**OBJECTIVE 1:**
From the records, return the part that opens with the line containing "The height and width of the screenshot is (397, 600)." and closes with the line containing "click(x=85, y=167)", both of those lines included, reproduced without any changes.

**READING TEXT:**

%%

# 2011 Super Six, which is the best bang for the buck?



## AZPOWERHOUSE (Dec 16, 2008)

I have been looking at the 2011 super six. Looking at the Sram red and lower, what do you think the best bang for the buck is? I am leaning towards the red or the rival. I have seen what the bikes weigh as well.

Another question: Is there a huge difference between the hi-mod frames and the regular carbon frames? 
I know the hi mod is lighter by 150g. Would I notice the ride characteristics? 
Is the 2011 regular carbon the 2010 hi-mod version?

I have looked at a ton of threads on this, and still am not sure. Thanks for the help.


----------



## gus68 (Oct 19, 2010)

I have the same questions, so I cant answer it.


----------



## Dan Gerous (Mar 28, 2005)

I'll be mathematical... As far as I know:

2010 SuperSix = 2011 SuperSix
2010 Hi-Mod = 2011 Hi-Mod
2010 standard Mod = 2011 standard Mod
Hi-Mod stiffness = standard mod stiffness
Hi-Mod feel = standard mod feel
Hi-Mod weight < standard Mod weight

So between both frames, the only thing you will notice is the weight difference... You may even not feel the weight difference either.

As for the best value, it all depends what you like and what you want to change. Personally, I think the SRAM Red model is a great value but that's because I like Red more than Dura-Ace (can't stand Shimano levers), I would prefer Campagnolo Super record but that is not as good a value IMO.

Check the bike that is closest to the specs you want, can you afford it? If not, evaluate what would you change on other ones and decide if upgrading is worth it or if it's a better deal to go for a higher spec model already closer to the perfect specs...


----------



## skyliner1004 (May 9, 2010)

Go RED, for $4000 its a very good value. I went with rival to get a feel for road biking and sram shifting. i like it very much and just sprung for the sram red groupset


----------



## gus68 (Oct 19, 2010)

Thanks that is helpful. I am upgrading from a systemsix so the weight savings with the standard will be an improvement. I can only afford the standard with the ultegra, which should be more than adequate for me.


----------



## Wicked2006 (Jul 9, 2005)

I'd get the SRAM Red if I was you. I ordered the SS Rival. That's more then enough bike for me.


----------



## Goodtwist (Oct 20, 2010)

SRAM Red looks nice, thogh, there is no such spec in the Supersix product line. You'd have to go for a Himod if you wanted the Red spec.

And this is too much quid for me, the Joe Average.

%%

**DATA LISTING:**

%%

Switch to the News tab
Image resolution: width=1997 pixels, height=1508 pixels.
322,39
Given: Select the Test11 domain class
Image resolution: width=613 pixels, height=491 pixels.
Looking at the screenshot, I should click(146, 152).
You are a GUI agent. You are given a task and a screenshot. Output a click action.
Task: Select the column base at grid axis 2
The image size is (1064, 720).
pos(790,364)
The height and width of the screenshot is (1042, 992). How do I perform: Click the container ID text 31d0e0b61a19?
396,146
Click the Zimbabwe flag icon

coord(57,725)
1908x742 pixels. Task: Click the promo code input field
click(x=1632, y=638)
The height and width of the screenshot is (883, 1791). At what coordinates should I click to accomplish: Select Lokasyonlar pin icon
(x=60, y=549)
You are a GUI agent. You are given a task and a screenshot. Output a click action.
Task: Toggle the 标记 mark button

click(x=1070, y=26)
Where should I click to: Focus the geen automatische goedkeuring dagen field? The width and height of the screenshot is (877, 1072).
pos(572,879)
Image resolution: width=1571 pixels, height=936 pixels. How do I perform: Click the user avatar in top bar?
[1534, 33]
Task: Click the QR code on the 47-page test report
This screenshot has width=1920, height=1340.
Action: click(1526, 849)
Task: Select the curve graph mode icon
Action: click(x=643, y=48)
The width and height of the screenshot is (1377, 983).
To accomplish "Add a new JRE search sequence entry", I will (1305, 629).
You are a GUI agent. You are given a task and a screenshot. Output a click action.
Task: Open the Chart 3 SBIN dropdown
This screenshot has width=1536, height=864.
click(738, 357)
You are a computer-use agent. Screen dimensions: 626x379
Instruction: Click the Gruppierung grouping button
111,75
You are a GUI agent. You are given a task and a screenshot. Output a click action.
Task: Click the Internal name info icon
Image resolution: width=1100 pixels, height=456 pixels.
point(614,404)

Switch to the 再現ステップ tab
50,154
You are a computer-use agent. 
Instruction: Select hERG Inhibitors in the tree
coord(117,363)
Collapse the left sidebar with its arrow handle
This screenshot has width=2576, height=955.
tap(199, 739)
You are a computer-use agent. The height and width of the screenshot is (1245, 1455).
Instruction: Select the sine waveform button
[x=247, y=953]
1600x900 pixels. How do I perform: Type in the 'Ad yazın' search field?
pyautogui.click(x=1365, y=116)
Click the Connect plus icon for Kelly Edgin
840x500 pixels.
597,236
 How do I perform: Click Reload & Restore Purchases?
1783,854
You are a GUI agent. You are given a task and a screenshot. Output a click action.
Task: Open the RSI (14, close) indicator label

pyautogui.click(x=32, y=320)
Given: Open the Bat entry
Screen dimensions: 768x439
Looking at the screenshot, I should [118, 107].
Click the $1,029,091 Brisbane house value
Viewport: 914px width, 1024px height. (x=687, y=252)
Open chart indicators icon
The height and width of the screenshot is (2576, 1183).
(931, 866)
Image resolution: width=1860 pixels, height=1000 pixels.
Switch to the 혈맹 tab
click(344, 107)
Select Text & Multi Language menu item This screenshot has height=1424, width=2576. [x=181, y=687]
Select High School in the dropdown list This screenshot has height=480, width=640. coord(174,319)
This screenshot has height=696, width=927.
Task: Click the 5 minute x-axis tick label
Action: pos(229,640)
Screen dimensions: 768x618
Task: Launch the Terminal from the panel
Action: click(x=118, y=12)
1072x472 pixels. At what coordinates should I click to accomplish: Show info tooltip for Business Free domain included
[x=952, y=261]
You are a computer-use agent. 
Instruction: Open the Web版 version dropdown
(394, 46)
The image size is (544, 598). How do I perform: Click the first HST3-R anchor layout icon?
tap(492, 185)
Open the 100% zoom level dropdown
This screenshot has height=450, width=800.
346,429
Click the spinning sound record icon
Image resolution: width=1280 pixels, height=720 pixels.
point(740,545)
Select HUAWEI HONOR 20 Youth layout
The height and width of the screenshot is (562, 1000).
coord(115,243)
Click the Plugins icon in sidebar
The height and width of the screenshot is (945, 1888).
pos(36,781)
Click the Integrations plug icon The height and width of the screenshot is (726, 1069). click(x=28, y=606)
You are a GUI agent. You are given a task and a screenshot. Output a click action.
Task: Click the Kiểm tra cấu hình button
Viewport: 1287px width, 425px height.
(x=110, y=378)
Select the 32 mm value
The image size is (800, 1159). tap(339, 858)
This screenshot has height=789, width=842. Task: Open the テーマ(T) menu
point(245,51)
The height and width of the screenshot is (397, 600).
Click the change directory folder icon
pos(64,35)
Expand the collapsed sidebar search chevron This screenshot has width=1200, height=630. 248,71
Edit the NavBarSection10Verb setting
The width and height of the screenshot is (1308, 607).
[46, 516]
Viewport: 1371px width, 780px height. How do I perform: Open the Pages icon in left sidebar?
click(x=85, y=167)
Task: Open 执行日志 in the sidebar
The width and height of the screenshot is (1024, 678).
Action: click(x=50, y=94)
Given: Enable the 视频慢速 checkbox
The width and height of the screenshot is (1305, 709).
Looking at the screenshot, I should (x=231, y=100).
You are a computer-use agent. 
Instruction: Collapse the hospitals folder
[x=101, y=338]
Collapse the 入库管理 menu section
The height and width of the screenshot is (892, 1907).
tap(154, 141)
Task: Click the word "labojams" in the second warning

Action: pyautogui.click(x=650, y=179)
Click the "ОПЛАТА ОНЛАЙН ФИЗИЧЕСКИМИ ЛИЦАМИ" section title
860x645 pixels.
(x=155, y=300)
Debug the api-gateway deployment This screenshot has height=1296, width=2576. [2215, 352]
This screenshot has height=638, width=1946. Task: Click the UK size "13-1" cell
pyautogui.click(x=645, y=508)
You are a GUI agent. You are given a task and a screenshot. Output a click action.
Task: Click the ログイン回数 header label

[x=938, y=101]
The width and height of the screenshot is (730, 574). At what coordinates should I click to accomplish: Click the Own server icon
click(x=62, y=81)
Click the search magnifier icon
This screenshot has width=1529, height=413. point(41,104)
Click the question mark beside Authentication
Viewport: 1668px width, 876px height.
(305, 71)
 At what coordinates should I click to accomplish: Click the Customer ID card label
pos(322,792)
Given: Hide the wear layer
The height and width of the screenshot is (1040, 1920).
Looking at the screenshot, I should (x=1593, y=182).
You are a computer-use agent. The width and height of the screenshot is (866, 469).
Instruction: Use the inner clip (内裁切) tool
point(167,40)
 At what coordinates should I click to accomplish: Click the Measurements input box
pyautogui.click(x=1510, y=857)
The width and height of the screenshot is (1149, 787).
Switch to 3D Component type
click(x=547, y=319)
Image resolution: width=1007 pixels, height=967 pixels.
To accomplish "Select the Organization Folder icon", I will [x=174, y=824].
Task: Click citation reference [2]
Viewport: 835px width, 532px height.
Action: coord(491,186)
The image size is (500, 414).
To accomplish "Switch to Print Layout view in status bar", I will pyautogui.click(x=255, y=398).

%%

**OBJECTIVE 2:**
In the forum thread about the 2011 Super Six, how much lighter does the opening post say the hi-mod frame is than the regular carbon frame?

**PROBLEM SOLUTION 1:**
The height and width of the screenshot is (397, 600).
Click the change directory folder icon
pos(64,35)
Expand the collapsed sidebar search chevron This screenshot has width=1200, height=630. 248,71
Edit the NavBarSection10Verb setting
The width and height of the screenshot is (1308, 607).
[46, 516]
Viewport: 1371px width, 780px height. How do I perform: Open the Pages icon in left sidebar?
click(x=85, y=167)

**PROBLEM SOLUTION 2:**
150g.